根瘤菌生長的最適pH 6～7。35個藥用黃芪根瘤菌菌株的宿主植物生長的土壤pH 4～7.07之間，均屬酸性、中性偏酸環境，所有菌株均能在pH 4或5的培養基上生長。其中，28/35的菌株能在pH 4～10的培養基上生長，5/35的菌株能在pH 4～8的培養基上生長，而SCAU533、SCAU536僅能在pH6～8的范圍內正常生長。韋革宏等［12］對18株分離自陜甘寧地區5種黃芪植物(扁莖黃芪Astragalus complanulus，直立黃芪Astragalus adsurgens，糙葉黃芪Astragalus scubuerrumus，金翼黃芪Astragalus chrysupterus，內蒙黃芪Astragalus mongulicus)根瘤菌的生理生化指標測定結果表明，全部供試菌株在pH 4～5的酸性環境中不能生長，卻在pH11的堿性環境中能生長，與其他來源的根瘤菌相比，它們具有較強的耐堿能力。表明根瘤菌適應環境的能力是宿主植物、無機環境因子對菌株長期自然選擇的結果。

影響微生物生長的脅迫因素中，鹽分被認為是最具危害性的非生物類脅迫因素之一。

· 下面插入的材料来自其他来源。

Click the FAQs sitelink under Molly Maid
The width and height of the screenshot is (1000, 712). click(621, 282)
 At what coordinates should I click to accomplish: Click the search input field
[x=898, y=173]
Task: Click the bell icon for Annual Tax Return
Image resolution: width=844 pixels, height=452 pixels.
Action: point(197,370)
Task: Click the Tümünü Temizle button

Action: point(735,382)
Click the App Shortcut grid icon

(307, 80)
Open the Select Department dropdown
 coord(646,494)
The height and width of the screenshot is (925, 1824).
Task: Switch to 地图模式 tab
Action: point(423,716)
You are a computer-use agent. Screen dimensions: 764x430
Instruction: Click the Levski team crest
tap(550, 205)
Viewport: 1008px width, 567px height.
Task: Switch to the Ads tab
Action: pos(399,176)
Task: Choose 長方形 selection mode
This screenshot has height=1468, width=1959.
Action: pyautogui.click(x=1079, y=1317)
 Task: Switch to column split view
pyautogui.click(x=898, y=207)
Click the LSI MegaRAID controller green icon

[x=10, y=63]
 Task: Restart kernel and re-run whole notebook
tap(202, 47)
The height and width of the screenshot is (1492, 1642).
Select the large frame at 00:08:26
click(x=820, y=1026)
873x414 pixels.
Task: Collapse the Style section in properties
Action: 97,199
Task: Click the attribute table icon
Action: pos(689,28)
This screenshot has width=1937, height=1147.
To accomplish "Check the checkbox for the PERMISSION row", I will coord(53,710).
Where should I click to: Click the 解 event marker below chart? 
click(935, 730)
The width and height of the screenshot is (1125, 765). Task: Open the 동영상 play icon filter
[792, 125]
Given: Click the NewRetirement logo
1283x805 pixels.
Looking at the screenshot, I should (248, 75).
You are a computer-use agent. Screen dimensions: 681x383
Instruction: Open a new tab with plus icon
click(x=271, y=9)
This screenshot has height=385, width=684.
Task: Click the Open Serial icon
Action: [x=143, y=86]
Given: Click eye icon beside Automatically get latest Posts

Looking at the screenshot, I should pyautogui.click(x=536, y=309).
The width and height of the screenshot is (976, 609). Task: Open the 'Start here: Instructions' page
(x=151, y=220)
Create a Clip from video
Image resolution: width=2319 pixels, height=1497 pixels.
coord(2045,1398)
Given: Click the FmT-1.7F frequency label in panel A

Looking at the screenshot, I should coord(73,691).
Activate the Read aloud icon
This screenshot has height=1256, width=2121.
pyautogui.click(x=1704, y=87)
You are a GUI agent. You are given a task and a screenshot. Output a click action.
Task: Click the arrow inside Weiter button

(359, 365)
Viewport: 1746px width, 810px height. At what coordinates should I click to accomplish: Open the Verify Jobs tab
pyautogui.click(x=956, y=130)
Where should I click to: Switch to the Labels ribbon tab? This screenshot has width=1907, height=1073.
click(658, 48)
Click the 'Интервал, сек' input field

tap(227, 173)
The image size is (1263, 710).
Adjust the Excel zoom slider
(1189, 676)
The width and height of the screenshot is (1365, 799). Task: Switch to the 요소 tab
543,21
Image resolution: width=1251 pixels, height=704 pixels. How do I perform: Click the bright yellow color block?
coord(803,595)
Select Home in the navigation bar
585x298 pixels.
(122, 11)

除少數(12/35)的菌株不能在1%NaCl的YMA培養基上生長外，多數(23/35)菌株能在2% ～8%NaCl的YMA 培養基上生長，其中，SCAU542、SCAU543、SCAU544、SCAU545、SCAU546等5個菌株能在8%NaCl的培養基上生長。

4 結論

川西高寒山區特殊的地理環境對生物進行了長期的自然選擇，使生長在該地區的藥用黃芪根瘤菌既具有豐富的遺傳多樣性，又形成了與自然環境條件相適應的耐高鹽、耐過酸過堿和耐高溫低溫的類型，因此，研究高寒地區豆科植物根瘤菌的遺傳多樣性和抗逆性，能為選育具有優良性狀的菌種提供資源。